─── Entries shown ───

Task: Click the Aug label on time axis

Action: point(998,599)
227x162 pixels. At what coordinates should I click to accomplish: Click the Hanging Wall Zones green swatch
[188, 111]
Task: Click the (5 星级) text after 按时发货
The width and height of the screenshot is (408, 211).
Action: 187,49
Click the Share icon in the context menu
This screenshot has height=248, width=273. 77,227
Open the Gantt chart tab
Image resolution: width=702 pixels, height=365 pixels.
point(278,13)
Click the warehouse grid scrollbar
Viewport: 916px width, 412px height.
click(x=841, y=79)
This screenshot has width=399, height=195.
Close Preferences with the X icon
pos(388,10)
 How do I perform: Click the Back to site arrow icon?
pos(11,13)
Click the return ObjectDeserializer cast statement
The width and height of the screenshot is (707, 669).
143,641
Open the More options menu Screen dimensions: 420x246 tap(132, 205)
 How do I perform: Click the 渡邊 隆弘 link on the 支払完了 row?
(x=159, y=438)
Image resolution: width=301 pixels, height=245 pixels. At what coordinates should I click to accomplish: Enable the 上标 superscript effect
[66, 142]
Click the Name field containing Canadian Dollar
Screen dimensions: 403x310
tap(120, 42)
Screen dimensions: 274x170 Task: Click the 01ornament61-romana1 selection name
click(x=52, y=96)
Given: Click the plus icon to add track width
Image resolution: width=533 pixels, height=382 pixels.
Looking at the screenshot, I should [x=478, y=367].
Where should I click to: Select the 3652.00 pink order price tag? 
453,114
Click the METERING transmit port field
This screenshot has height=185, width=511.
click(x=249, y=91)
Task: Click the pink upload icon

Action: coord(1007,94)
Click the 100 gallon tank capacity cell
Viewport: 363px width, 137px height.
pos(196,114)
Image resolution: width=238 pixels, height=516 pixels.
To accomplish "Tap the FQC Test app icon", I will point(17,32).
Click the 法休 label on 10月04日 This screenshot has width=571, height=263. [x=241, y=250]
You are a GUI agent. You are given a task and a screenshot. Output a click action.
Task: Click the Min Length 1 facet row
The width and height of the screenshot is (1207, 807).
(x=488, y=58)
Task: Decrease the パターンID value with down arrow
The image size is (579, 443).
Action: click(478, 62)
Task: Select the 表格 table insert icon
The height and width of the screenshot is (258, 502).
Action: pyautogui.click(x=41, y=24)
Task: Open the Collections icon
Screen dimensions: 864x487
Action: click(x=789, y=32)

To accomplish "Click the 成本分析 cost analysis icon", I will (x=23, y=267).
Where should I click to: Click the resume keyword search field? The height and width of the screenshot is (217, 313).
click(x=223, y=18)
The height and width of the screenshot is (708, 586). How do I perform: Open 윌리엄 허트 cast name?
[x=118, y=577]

───

__Exercise__.
Scan the records for the string "will" and report each line where it occurs.

__Solution__.
To accomplish "Tap the FQC Test app icon", I will point(17,32).
To accomplish "Click the 成本分析 cost analysis icon", I will (x=23, y=267).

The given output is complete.